Adjusted for mileage, 3- to 5-year-old daycabs sold for an average of 8% less money than their sleeper counterparts, all else being equal, said Chris Visser, senior commercial truck analyst at NADA Used Car Guide.
Like highway tractors, daycabs have become more plentiful, which has, or will, reduce prices for buyers. On the other hand, demand also seems somewhat less.
"The devaluation in the wholesale channel has not yet fully carried over to the retail channel,” Visser said. “We expect this price difference to shrink going forward due to the widening supply gap between sleepers and daycabs."

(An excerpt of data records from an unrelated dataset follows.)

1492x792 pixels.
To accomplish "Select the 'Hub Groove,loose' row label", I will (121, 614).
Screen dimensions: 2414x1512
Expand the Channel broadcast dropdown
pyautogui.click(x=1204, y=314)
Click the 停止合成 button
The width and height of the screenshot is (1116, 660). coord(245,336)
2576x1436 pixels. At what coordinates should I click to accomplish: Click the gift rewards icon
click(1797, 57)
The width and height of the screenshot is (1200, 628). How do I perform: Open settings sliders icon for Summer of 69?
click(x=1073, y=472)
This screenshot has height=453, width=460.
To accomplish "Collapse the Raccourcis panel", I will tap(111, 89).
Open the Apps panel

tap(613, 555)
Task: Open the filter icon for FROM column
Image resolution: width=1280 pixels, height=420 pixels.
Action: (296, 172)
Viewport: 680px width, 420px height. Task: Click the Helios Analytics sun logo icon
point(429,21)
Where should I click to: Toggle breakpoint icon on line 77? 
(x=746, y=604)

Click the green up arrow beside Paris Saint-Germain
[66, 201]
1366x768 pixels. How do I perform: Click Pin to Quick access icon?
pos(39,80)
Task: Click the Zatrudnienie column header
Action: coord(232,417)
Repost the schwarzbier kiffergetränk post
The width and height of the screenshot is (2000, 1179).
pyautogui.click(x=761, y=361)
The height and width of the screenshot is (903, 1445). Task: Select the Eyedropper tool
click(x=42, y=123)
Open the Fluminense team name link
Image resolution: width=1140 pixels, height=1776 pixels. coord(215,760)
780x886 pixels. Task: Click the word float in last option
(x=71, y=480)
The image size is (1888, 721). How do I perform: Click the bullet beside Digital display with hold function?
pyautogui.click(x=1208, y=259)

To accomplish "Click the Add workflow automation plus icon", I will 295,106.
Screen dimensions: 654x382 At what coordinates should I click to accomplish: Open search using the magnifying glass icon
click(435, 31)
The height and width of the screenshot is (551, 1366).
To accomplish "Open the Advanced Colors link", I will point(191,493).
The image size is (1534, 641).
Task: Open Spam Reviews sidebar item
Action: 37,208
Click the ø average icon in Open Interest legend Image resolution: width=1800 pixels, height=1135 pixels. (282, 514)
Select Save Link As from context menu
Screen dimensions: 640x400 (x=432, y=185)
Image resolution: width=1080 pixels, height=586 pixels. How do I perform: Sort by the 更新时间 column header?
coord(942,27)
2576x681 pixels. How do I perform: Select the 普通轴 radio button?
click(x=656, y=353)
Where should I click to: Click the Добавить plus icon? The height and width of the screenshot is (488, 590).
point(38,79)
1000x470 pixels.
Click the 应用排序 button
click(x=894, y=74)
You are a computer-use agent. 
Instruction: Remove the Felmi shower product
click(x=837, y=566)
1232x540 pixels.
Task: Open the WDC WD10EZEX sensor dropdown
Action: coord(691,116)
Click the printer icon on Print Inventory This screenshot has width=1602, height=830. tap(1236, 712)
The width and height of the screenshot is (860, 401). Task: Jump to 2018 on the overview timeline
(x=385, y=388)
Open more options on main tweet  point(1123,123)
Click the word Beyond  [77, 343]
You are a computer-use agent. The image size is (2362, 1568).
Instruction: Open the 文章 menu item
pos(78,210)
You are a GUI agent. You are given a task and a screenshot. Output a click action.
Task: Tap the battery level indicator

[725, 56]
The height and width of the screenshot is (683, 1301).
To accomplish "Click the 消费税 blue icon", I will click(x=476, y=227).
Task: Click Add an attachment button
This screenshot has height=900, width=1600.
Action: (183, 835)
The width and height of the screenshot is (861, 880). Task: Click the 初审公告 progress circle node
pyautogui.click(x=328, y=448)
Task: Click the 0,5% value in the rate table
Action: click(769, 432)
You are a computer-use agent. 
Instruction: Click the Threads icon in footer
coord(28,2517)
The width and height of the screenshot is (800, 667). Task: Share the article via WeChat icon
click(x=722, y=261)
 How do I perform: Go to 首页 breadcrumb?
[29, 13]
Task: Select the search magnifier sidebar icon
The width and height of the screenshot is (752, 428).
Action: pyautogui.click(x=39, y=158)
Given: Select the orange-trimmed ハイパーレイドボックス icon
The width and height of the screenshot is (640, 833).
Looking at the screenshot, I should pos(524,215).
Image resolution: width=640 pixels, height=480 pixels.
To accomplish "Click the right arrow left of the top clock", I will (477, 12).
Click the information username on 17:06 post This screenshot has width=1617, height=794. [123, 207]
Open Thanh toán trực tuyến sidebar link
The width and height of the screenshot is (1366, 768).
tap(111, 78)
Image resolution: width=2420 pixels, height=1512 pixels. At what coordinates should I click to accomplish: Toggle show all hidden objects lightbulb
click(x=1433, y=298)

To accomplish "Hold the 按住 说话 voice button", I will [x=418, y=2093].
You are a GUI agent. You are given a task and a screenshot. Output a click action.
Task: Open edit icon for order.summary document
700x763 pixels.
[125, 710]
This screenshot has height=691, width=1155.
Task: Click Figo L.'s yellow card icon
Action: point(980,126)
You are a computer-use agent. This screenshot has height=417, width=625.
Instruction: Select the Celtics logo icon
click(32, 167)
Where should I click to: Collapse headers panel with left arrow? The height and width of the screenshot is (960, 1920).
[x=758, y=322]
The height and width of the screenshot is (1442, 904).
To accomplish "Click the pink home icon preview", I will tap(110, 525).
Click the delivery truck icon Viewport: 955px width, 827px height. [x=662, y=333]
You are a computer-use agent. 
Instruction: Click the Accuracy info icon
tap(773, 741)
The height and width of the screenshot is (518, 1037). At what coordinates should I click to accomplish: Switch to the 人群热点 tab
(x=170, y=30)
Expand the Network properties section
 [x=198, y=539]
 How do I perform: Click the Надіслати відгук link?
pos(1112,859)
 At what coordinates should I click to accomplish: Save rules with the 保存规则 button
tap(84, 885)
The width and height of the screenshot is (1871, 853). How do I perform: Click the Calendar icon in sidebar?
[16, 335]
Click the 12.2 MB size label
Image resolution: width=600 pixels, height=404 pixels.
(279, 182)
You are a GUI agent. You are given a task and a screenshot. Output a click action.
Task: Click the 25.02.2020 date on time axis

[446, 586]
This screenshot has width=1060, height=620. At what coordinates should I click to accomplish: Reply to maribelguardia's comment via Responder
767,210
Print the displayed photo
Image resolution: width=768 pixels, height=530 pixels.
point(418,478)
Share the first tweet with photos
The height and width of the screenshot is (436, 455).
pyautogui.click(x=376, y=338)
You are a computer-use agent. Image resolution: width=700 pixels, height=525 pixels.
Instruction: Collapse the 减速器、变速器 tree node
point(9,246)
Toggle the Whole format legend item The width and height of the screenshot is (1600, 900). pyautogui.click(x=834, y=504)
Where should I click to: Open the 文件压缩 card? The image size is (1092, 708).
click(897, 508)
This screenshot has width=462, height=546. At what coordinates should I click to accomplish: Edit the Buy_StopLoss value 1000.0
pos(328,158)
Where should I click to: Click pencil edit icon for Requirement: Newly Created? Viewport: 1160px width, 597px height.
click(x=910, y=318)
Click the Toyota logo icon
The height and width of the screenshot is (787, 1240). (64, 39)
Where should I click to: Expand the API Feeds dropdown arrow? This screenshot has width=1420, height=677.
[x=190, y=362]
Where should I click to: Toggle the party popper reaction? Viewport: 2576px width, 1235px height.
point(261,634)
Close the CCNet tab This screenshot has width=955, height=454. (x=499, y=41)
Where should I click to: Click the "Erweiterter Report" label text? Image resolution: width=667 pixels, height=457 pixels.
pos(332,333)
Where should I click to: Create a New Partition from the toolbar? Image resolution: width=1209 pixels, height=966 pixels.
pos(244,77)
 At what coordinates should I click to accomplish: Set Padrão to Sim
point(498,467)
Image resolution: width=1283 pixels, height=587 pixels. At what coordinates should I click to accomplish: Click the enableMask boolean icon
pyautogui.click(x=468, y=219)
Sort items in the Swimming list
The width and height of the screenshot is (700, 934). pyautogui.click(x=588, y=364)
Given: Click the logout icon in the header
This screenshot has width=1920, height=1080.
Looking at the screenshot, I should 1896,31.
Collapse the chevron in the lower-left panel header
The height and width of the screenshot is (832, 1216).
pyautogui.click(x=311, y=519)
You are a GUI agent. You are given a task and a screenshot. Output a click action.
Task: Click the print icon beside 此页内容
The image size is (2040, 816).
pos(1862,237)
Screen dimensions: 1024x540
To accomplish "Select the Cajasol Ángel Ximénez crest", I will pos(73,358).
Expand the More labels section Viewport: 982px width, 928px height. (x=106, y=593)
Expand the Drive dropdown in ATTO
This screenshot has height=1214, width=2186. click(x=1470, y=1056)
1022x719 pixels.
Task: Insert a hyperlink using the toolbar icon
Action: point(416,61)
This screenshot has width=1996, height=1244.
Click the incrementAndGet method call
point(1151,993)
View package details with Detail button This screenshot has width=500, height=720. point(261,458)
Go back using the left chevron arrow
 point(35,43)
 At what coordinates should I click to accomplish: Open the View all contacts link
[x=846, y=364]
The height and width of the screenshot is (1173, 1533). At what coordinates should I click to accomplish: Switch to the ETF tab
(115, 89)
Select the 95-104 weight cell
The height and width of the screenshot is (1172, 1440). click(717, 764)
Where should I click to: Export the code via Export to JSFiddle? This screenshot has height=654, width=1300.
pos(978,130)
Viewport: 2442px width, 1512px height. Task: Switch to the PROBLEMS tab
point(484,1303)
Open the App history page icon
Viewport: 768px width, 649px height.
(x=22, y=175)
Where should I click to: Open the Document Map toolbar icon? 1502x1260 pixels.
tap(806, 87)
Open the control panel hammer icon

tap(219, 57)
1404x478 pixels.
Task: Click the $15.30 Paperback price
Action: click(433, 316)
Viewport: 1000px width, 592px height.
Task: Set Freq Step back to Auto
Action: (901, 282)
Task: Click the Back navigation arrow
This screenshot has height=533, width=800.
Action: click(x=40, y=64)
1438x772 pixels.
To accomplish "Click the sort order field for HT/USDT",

The January report summed up the market performance of construction trucks during 2015 as being very similar to their run in 2014. On average, the typical construction truck sold in 2015 was 128 months old and had just over 250,000 miles.
Compared to 2014, trucks sold were 8 months newer and had about 35,000 fewer miles. Universal average pricing was nearly identical, at just over $63,000 in both years. Overall, there were about 7% fewer construction trucks sold in 2015 than 2014.
Trucks of model year 2007 saw the highest sales volume in both periods, mainly because the period was the last high-build year before the recession. Availability of newer trucks improved in 2015, with the 2009 and 2010 model years seeing the most notable increase year over year.
This increased supply resulted in notable price erosion for 6- and 7-year-old trucks. The average 6-year-old construction truck in 2015 brought 6.6% less money compared to 2014, while the average 7-year-old unit brought 7.4% less.
The report concludes availability of newer trucks should continue to improve, as the higher-build 2012 and 2013 model years continue to return to the secondary market in greater numbers. Demand for construction trucks by sector should run slightly behind 2015 over the next few quarters due to slowing economic conditions.